Sunday, April 29, 2007

walking away from the wreck age

To survive my adolescence, I build a myriad of walls--inner walls to barricade painful memories of the past, and outer walls to protect myself from the possibilities of new pain. Overall, I had a happy adolescence: good friends, loud concerts, stolen lawn jockeys, and so on. But there was always a sadness within that would escape through a crack in the wall at the most inopportune moments, sometimes causing the outer wall to crack as well, leaving me open and vulnerable.

Walls are a great defense mechanism. They can keep people out and provide much privacy. But walls fail when they keep people in, and the privacy becomes solitary confinement. For years I thought that I was Montresor, sealing my motley past away brick by brick. Imagine my surprise when I realized instead that I was Fortunato, walled in by my own hand.

In these last few months of therapy, I have been slowly tearing down a number of my inner and outer walls. It can be a slow and painful process, like bashing away with a sledgehammer until one's hands are blistered, or chipping away drearily with a spoon to little effect. But when enough bricks tumble down to let sunlight and fresh air in, when the damp cold inside gives way to radiant warmth, it's worth all of the effort and pain. I still feel exposed and vulnerable occasionally, but I just don't have the strength or desire to build any new walls. There is so much else that I'd rather build.

Saturday, April 28, 2007

so let it be written, so let it be dumb

I dreamed last night that I had written a book called nuthut. I was in San Francisco signing copies of the book for high-school classmates that I haven't seen in decades.

Thursday, April 26, 2007

fu gq

...from my days of modeling for J. Crew on Dagobah...
or was it Endor?

Saturday, April 21, 2007

serenity now

I've been thinking lately about how dead-on and powerful the Serenity Prayer is. It transcends mere religion and faith. It doesn't ask for miraculous cures. It gets straight to the point: give me clarity--let me see clearly.

Give me the inner peace to live with the immutable. Damn, that's some righteous science right there. I've wasted so many years wishing that I could change my past. I cannot. But I can change my understanding of my past. I can dig deep and learn from it. I can accept my past, and it's not a passive acceptance. It's an active acceptance, informed by maturity, empathy, and experience.

Let me see clearly enough to tell the difference between mountains and molehills, windmills and wind.

Tuesday, April 17, 2007

Monday, April 16, 2007

embrace the random xxi

Islands of Consciousness

The above site is simply stunning and amazing. Ever-changing photos meld and overlap in time with an equally random multi-layered soundtrack, creating the sensation of inhabiting someone else's memories. This will move you.

Sunday, April 15, 2007

Thursday, April 12, 2007

sometimes...

...I think about dialing my childhood phone number.

But I'm afraid that I might answer.

Monday, April 09, 2007

Friday, April 06, 2007

Tuesday, April 03, 2007

progging out like a mofo

Alex, I'll take "Used Prog CD's" for under $10.00:

36. Yes -- Yessongs
37. Yes -- Yesshows
38. Yes -- The Word Is Live

The first two are double-discs, and the third is a triple set. Damn, that's a lot of squiggly Moog solos. I discovered Yes in seventh grade when a friend played me his older brother's copy of Fragile, and another friend let me borrow Close to the Edge. At the time these albums were only about ten years old: to a teenager, though, they were ancient but in a cool, Frodoesque way (nerd alert!). And so began my fascination/obsession with side-long songs, concept albums, meandering solos, and all things prog.

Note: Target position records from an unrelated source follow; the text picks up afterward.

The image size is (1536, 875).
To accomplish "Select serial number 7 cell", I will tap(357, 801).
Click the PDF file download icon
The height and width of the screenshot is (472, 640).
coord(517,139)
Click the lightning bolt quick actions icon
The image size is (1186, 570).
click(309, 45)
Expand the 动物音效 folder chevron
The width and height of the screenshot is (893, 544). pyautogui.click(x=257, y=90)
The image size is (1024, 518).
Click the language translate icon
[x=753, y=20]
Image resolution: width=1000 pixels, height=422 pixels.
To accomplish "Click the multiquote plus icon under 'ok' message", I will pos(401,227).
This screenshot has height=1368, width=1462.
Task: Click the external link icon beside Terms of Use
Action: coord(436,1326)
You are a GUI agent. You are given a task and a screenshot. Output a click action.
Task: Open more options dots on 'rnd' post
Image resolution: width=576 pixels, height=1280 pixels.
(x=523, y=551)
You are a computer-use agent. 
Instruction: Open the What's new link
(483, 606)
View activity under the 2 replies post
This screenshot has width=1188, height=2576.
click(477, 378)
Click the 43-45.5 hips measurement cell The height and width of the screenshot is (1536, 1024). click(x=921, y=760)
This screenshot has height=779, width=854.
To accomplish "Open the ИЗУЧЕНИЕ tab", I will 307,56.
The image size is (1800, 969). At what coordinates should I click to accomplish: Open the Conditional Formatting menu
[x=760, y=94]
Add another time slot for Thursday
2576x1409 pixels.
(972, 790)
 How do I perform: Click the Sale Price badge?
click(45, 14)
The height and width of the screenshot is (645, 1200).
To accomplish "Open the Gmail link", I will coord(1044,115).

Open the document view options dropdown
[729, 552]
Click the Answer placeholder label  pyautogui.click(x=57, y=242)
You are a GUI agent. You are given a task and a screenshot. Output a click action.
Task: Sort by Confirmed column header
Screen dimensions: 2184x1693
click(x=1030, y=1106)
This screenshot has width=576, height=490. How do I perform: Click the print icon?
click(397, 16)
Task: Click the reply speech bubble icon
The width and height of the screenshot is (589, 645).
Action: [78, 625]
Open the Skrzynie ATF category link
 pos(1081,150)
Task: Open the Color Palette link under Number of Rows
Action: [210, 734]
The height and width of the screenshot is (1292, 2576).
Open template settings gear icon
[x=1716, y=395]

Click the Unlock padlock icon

Side note: I last saw Yes live in 2002. During the first half of the concert, the assholes seated behind my brother and I would not stop talking. They had obviously won tickets from the local classic-rock station ($60 seats) and were not interested in the music at all, choosing instead to yammer brainlessly. Finally, I couldn't take it any longer--without turning around, I just bellowed "Man, shut the fuck up!" They remained quiet for the rest of the show. Zack was right: sometimes anger is a gift.